Strong words, and the fact that they come from the club’s honorary president, a man who won one world championship, five European championships and eight Spanish championships while playing for Real Madrid, makes them even more difficult to ignore.

How Real Madrid’s players will respond Wednesday will be intriguing to see.

The respective coaches have taken different tacks as they head for Valencia.

Real Madrid Coach Jose Mourinho was as angry as Di Stefano after Saturday’s game, but his anger was directed more toward the referee than toward his players. He was particularly incensed that defender Raul Albiol was red-carded for a foul that allowed Lionel Messi to score from a penalty kick and that Barcelona’s Dani Alves was not ejected for a foul that resulted in Cristiano Ronaldo’s late score-tying penalty kick.

“It was a very balanced game when we were playing 11 against 11,” Mourinho said. “Barca is the best team in the world at holding on to the ball. With 11 against 10, they were able to do what they wanted.”

Lost in this argument was that Real Madrid tied the score when it was playing a man down.

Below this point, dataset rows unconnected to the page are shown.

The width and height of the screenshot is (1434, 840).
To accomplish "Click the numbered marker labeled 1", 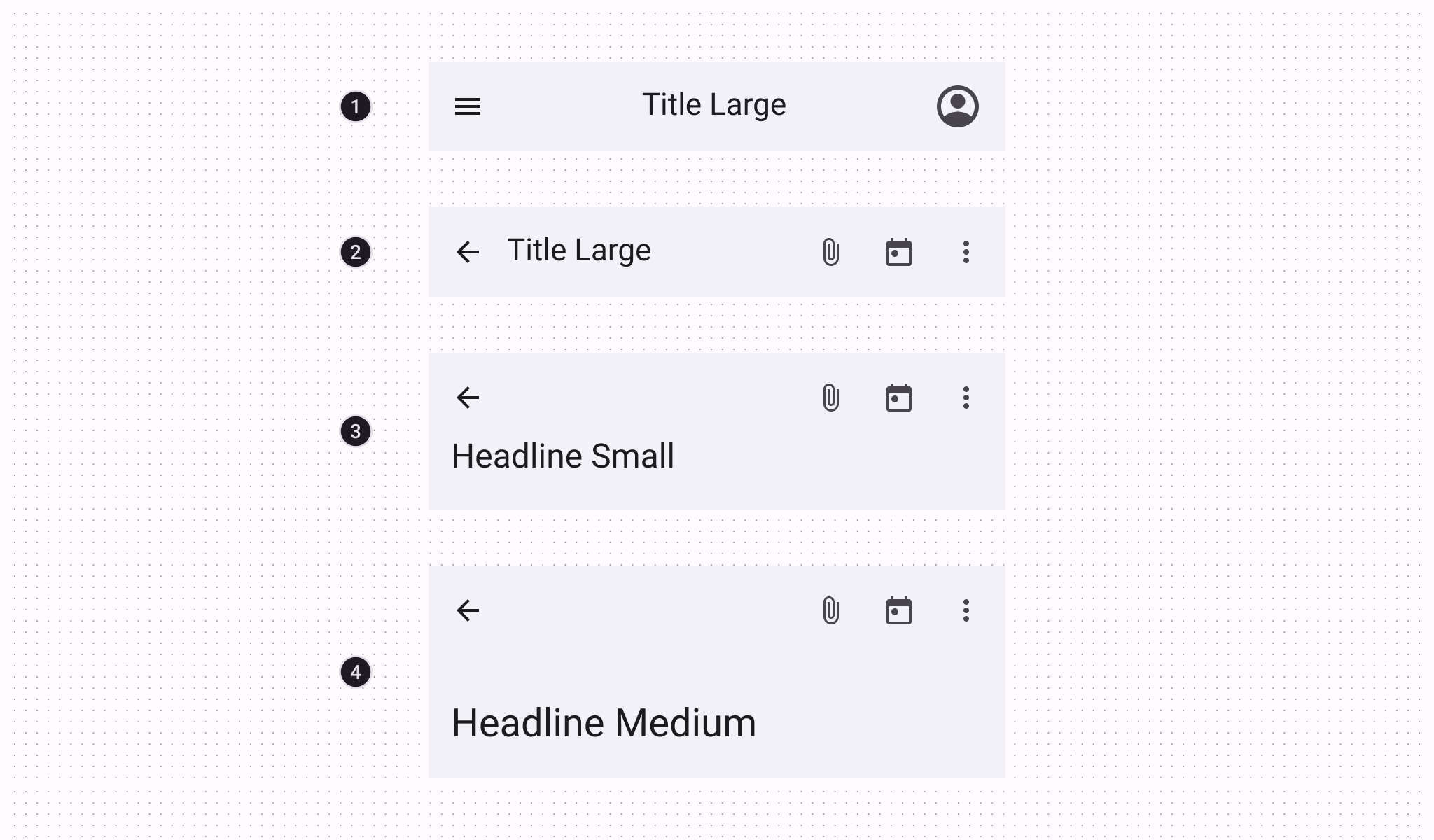I will tap(356, 106).
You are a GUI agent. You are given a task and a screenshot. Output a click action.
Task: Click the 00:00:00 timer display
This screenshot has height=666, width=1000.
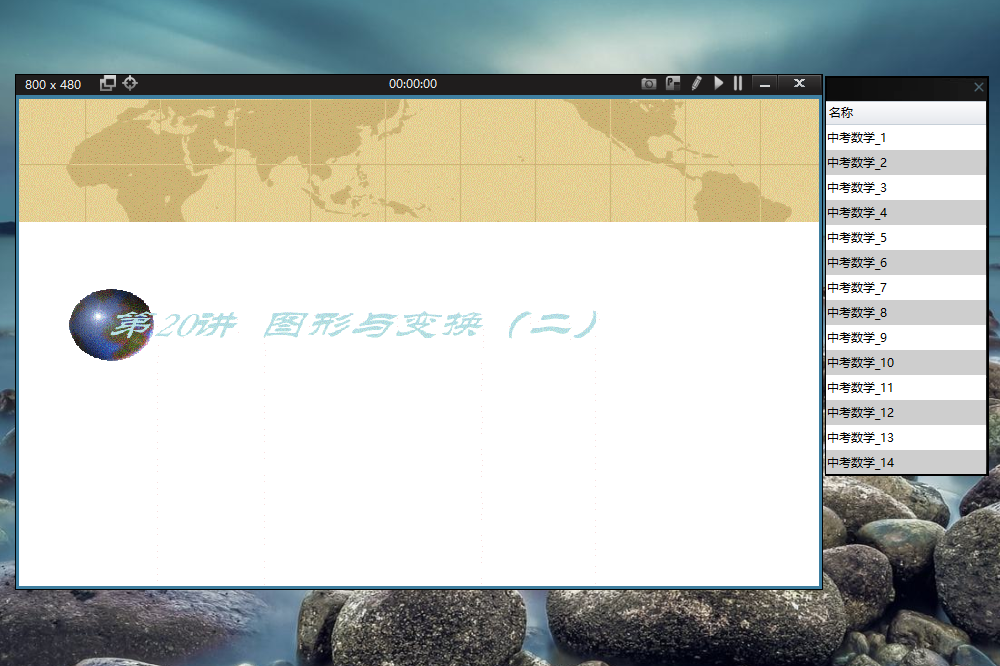(x=413, y=84)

Mourinho questioned whether any team gets a fair break when playing Barcelona.

“I would like to play one day against Barcelona with 11 men,” he said. “I would really like to, but I know that in Spain and in Europe that is mission impossible.”

Barcelona Coach Josep Guardiola has opted not to stir the waters.

“Mourinho is a good coach, but I would never permit myself to give tactical opinions on the work of a colleague,” he said.

Meanwhile, UEFA, European soccer’s governing body, will decide Wednesday whether to ban Barcelona midfielder Andres Iniesta from the first leg of the Champions League semifinal.

Advertisement

The contention by game officials who worked the Barcelona-Shakhtar Donetsk Champion League quarterfinal game was that Iniesta purposely got himself a yellow card in the first leg of that series so he could serve a suspension in the second leg and have a clean sheet going into the semifinals.

If that argument prevails, UEFA could extend the ban by another game, meaning that Iniesta, who scored the World Cup-winning goal for Spain against the Netherlands last summer and who is a key player for Barcelona, would have to sit out the April 27 game at Real Madrid.

Barcelona on Tuesday appealed against any such extended ban.

All in all, Wednesday should provide an intriguing Act 2, with more to come.